Byte

The byte (pronounced /ˈbaɪt/) is a unit of digital information in computing and telecommunications. It is an ordered collection of bits, in which each bit denotes the binary value of 1 or 0. Historically, a byte was the number of bits (typically 5, 6, 7, 8, 9, or 16) used to encode a single character of text in a computer^[1]^[2] and it is for this reason the basic addressable element in many computer architectures. The size of a byte is typically hardware dependent, but the modern de facto standard is 8 bits, as this is a convenient power of 2. Most of the numeric values used by many applications are representable in 8 bits and processor designers optimize for this common usage. Signal processing applications tend to operate on larger values and some digital signal processors have 16 or 40 bits as the smallest unit of addressable storage (on such processors a byte may be defined to contain this number of bits).

The term octet was explicitly defined to denote a sequence of 8 bits because of the ambiguity associated with the term byte and is widely used in communications protocol specifications.

1 History
2 Size
3 Unit symbol or abbreviation
4 Unit multiples
5 Common uses
6 See also
7 References

History

The term byte was coined by Dr. Werner Buchholz in July 1956, during the early design phase for the IBM Stretch computer.^[3]^[4]^[5] Originally it was defined in instructions by a 4-bit field, allowing sixteen values and typical I/O equipment of the period used six-bit bytes. A fixed eight-bit byte size was later adopted and promulgated as a standard by the System/360.

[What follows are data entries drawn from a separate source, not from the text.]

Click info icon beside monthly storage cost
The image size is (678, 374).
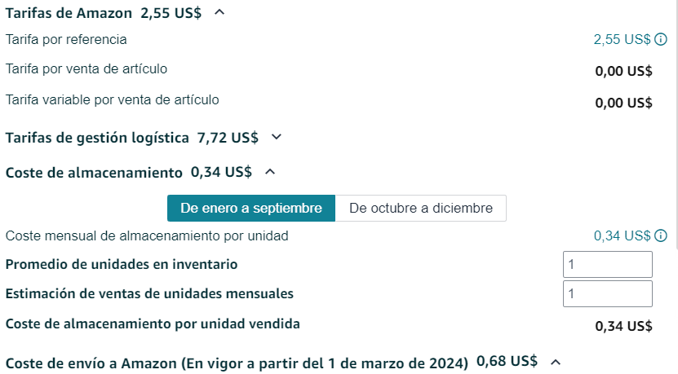click(661, 235)

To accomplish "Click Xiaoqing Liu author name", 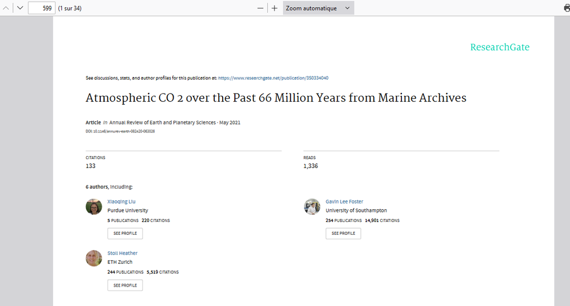I will click(x=121, y=201).
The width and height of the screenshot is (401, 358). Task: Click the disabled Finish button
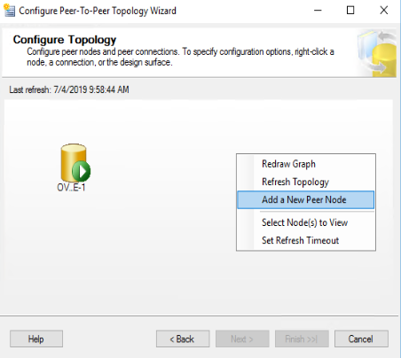pyautogui.click(x=302, y=339)
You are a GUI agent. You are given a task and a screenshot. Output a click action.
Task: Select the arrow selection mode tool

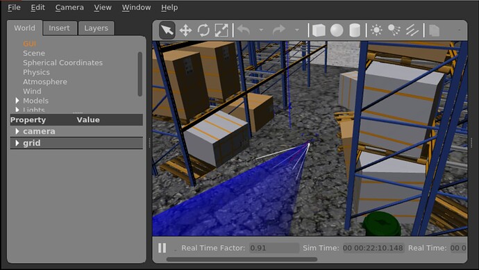(x=167, y=30)
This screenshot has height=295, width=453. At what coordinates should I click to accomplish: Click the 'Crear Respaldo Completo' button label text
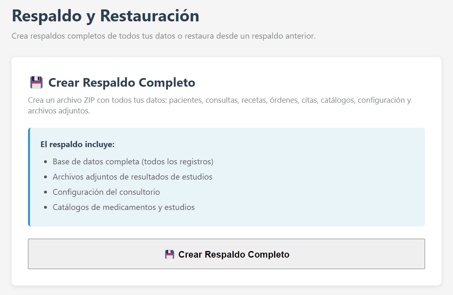233,254
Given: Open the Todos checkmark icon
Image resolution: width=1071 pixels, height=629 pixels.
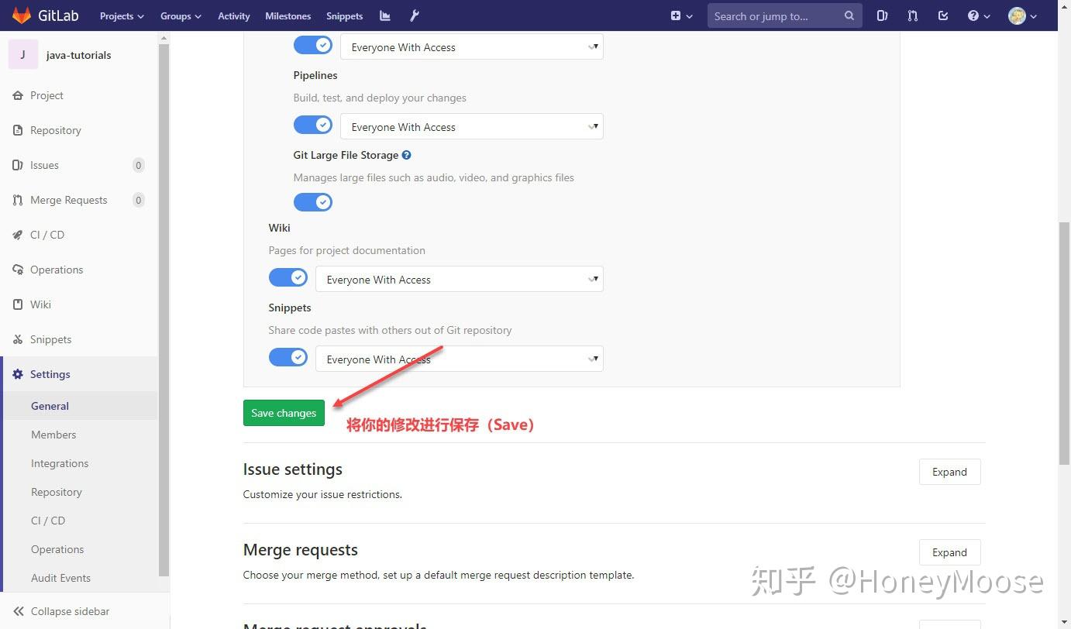Looking at the screenshot, I should tap(942, 15).
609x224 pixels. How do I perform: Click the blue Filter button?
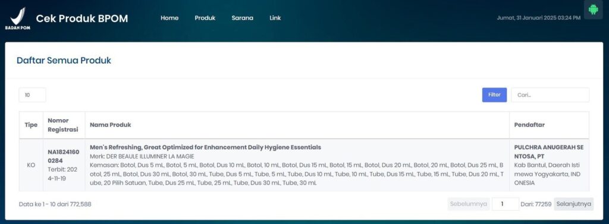(x=494, y=95)
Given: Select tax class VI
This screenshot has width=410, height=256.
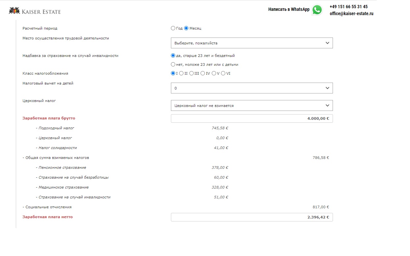Looking at the screenshot, I should pos(223,73).
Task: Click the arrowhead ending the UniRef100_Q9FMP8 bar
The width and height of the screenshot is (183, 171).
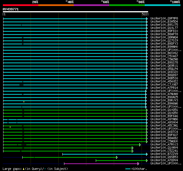Action: pos(147,19)
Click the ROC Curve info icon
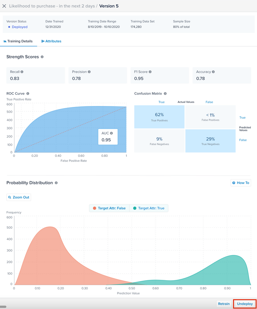 click(x=28, y=93)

Early microprocessors, such as Intel 8008 (the direct predecessor of the 8080, and then 8086) could perform a small number of operations on four bits, such as the DAA (decimal adjust) instruction, and the half carry flag, that were used to implement decimal arithmetic routines. These four-bit quantities were called nibbles, in homage to the then-common 8-bit bytes.

Historical IETF documents cite varying examples of byte sizes. RFC 608 mentions byte sizes for FTP hosts (the FTP-BYTE-SIZE attribute in host tables for the ARPANET) to be 36 bits for PDP-10 computers and 32 bits for IBM 360 systems.^[6]

Size

Architectures that did not have eight-bit bytes include the CDC 6000 series scientific mainframes that divided their 60-bit floating-point words into 10 six-bit bytes. These bytes conveniently held character data from punched Hollerith cards, typically the upper-case alphabet and decimal digits. CDC also often referred to 12-bit quantities as bytes, each holding two 6-bit display code characters, due to the 12-bit I/O architecture of the machine. The PDP-10 used assembly instructions LDB and DPB to load and deposit bytes of any width from 1 to 36-bits—these operations survive today in Common Lisp. Bytes of six, seven, or nine bits were used on some computers, for example within the 36-bit word of the PDP-10. The UNIVAC 1100/2200 series computers (now Unisys) addressed in both 6-bit (Fieldata) and nine-bit (ASCII) modes within its 36-bit word. Telex machines used 5 bits to encode a character.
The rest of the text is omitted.